Required action: The data below calls for an exact copy.

[Stored items]
* * *
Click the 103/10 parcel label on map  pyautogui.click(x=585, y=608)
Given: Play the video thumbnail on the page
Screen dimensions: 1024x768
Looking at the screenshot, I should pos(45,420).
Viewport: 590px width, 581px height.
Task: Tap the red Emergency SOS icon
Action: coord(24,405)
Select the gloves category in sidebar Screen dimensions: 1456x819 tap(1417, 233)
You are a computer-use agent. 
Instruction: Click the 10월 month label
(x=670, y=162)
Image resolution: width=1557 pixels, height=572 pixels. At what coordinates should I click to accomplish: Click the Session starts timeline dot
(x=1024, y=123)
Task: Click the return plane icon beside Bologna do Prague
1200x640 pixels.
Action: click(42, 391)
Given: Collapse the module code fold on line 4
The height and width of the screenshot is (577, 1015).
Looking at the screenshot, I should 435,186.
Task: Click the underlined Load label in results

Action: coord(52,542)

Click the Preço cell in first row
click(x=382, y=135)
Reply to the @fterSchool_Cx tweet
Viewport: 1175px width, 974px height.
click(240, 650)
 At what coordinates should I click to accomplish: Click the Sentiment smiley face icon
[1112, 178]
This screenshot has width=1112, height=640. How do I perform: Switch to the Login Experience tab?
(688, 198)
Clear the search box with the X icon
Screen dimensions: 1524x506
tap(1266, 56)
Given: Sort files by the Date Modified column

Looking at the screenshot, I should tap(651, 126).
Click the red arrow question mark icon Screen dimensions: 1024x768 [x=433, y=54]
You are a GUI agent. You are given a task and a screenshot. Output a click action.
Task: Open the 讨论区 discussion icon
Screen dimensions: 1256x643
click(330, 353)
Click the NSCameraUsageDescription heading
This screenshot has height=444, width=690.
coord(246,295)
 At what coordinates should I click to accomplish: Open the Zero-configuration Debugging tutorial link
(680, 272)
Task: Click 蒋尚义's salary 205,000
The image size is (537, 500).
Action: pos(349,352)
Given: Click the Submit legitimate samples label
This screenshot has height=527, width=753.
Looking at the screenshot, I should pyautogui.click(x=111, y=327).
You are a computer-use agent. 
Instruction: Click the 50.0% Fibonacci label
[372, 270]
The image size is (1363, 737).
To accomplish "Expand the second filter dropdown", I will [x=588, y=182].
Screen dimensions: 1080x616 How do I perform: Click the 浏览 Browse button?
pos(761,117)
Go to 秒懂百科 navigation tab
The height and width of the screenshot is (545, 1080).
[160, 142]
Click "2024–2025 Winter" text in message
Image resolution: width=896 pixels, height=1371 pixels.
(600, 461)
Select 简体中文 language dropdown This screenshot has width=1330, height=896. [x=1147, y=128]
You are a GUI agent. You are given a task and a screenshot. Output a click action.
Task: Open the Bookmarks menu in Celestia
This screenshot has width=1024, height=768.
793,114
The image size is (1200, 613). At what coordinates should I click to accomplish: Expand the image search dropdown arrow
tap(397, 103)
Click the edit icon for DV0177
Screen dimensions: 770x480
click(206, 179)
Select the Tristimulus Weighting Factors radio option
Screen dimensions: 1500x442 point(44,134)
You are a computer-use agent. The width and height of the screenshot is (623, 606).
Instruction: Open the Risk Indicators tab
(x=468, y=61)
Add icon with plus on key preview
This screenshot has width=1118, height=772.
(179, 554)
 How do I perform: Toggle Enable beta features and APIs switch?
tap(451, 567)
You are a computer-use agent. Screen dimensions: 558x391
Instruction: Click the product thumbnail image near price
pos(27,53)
* * *
Task response:
Click the 103/10 parcel label on map  pyautogui.click(x=585, y=608)
Given: Play the video thumbnail on the page
Screen dimensions: 1024x768
Looking at the screenshot, I should pos(45,420).
Viewport: 590px width, 581px height.
Task: Tap the red Emergency SOS icon
Action: coord(24,405)
Select the gloves category in sidebar Screen dimensions: 1456x819 tap(1417, 233)
You are a computer-use agent. 
Instruction: Click the 10월 month label
(x=670, y=162)
Image resolution: width=1557 pixels, height=572 pixels. At what coordinates should I click to accomplish: Click the Session starts timeline dot
(x=1024, y=123)
Task: Click the return plane icon beside Bologna do Prague
1200x640 pixels.
Action: click(42, 391)
Given: Collapse the module code fold on line 4
The height and width of the screenshot is (577, 1015).
Looking at the screenshot, I should 435,186.
Task: Click the underlined Load label in results

Action: coord(52,542)

Click the Preço cell in first row
click(x=382, y=135)
Reply to the @fterSchool_Cx tweet
Viewport: 1175px width, 974px height.
click(240, 650)
 At what coordinates should I click to accomplish: Click the Sentiment smiley face icon
[1112, 178]
This screenshot has width=1112, height=640. How do I perform: Switch to the Login Experience tab?
(688, 198)
Clear the search box with the X icon
Screen dimensions: 1524x506
tap(1266, 56)
Given: Sort files by the Date Modified column

Looking at the screenshot, I should tap(651, 126).
Click the red arrow question mark icon Screen dimensions: 1024x768 [x=433, y=54]
You are a GUI agent. You are given a task and a screenshot. Output a click action.
Task: Open the 讨论区 discussion icon
Screen dimensions: 1256x643
click(330, 353)
Click the NSCameraUsageDescription heading
This screenshot has height=444, width=690.
coord(246,295)
 At what coordinates should I click to accomplish: Open the Zero-configuration Debugging tutorial link
(680, 272)
Task: Click 蒋尚义's salary 205,000
The image size is (537, 500).
Action: pos(349,352)
Given: Click the Submit legitimate samples label
This screenshot has height=527, width=753.
Looking at the screenshot, I should pyautogui.click(x=111, y=327).
You are a computer-use agent. 
Instruction: Click the 50.0% Fibonacci label
[372, 270]
The image size is (1363, 737).
To accomplish "Expand the second filter dropdown", I will [x=588, y=182].
Screen dimensions: 1080x616 How do I perform: Click the 浏览 Browse button?
pos(761,117)
Go to 秒懂百科 navigation tab
The height and width of the screenshot is (545, 1080).
[160, 142]
Click "2024–2025 Winter" text in message
Image resolution: width=896 pixels, height=1371 pixels.
(600, 461)
Select 简体中文 language dropdown This screenshot has width=1330, height=896. [x=1147, y=128]
You are a GUI agent. You are given a task and a screenshot. Output a click action.
Task: Open the Bookmarks menu in Celestia
This screenshot has width=1024, height=768.
793,114
The image size is (1200, 613). At what coordinates should I click to accomplish: Expand the image search dropdown arrow
tap(397, 103)
Click the edit icon for DV0177
Screen dimensions: 770x480
click(206, 179)
Select the Tristimulus Weighting Factors radio option
Screen dimensions: 1500x442 point(44,134)
You are a computer-use agent. The width and height of the screenshot is (623, 606).
Instruction: Open the Risk Indicators tab
(x=468, y=61)
Add icon with plus on key preview
This screenshot has width=1118, height=772.
(179, 554)
 How do I perform: Toggle Enable beta features and APIs switch?
tap(451, 567)
You are a computer-use agent. Screen dimensions: 558x391
Instruction: Click the product thumbnail image near price
pos(27,53)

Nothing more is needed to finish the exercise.